The Summer of Skinny Dipping, by Amanda Howells, OR Here We Go Again...


Here is the best thing about The Summer of Skinny Dipping: It was 33% off, and I had $5 in Borders Rewards money, so I ended up spending a whopping $1.12 on the book. I'm glad to report that my bank account will recover. This book also reminded me why it's always better to read books from the library, THEN purchase them. Because if I'd paid full price for this book, I would've been seriously miffed.

This book isn't horribly offensive. It just isn't all that good. It's the story of an overweight 16-year old girl (who just got dumped) whose spends the summer with her perfect, rich cousins at their lake house. She feels inadequate, is generally bummed out, meets a boy, falls in love with him, experiences a huge shift in worldview, and then some dramatic, life-changing stuff goes down. The end!

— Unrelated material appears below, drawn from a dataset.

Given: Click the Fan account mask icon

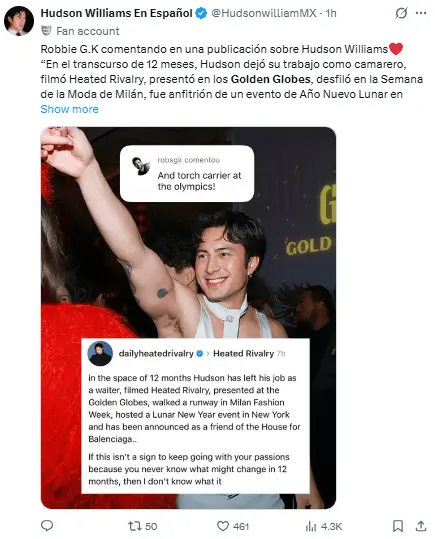Looking at the screenshot, I should [46, 31].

The biggest problem is the rather trite and conventional plot. Maybe if I had read this when I was 12 I would've bought it, but not anymore. Outsider girl with family issues goes somewhere else for the summer, meets a boy, is changed by boy, overcomes former issues, fin. This book completely falls into my hated category of 'books where girl falling for guy miraculously solves all girl's problems'. Even though this book doesn't tie things up as neatly as others, I get tired of that shtick. I love a good romance as much as the next single twentysomething, but the entirety of one's life does not become miraculously perfect upon the entrance of a single man in want of a wife into one's life, and it's simply absurd to suggest so.

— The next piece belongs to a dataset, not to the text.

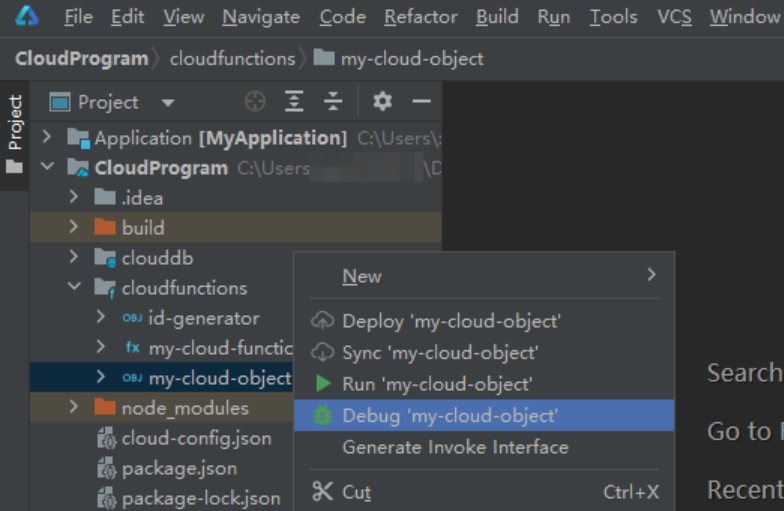This screenshot has height=511, width=784.
Task: Expand the node_modules folder
Action: coord(74,407)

The plot, however, could've been overcome. Almost all of Sarah Dessen's books follow that general trajectory, and while it still bothers me, it doesn't usually interfere with me enjoying the book. Unfortunately, Howells didn't show strong enough writing skills to excuse the plot. None of her descriptions (and there are a lot of descriptions) are particularly interesting, and too often they're cliched. The dialogue isn't anything special, and the pacing has some serious issues. Howells relies too much on foreshadowing to carry the reader through the novel, and she uses that to attempt to create anticipation rather than doing something fun with syntax or paragraphs or chapter lengths. The novel has a very steady, plodding pace, even when leading up to the high points of the story, and that gives the novel a rather flat affect (that is, if novels can have affects).

To top it all off, Howells is way too heavy-handed with her The Great Gatsby allusions. Don't mess with Gatsby if you want to stay on my good side.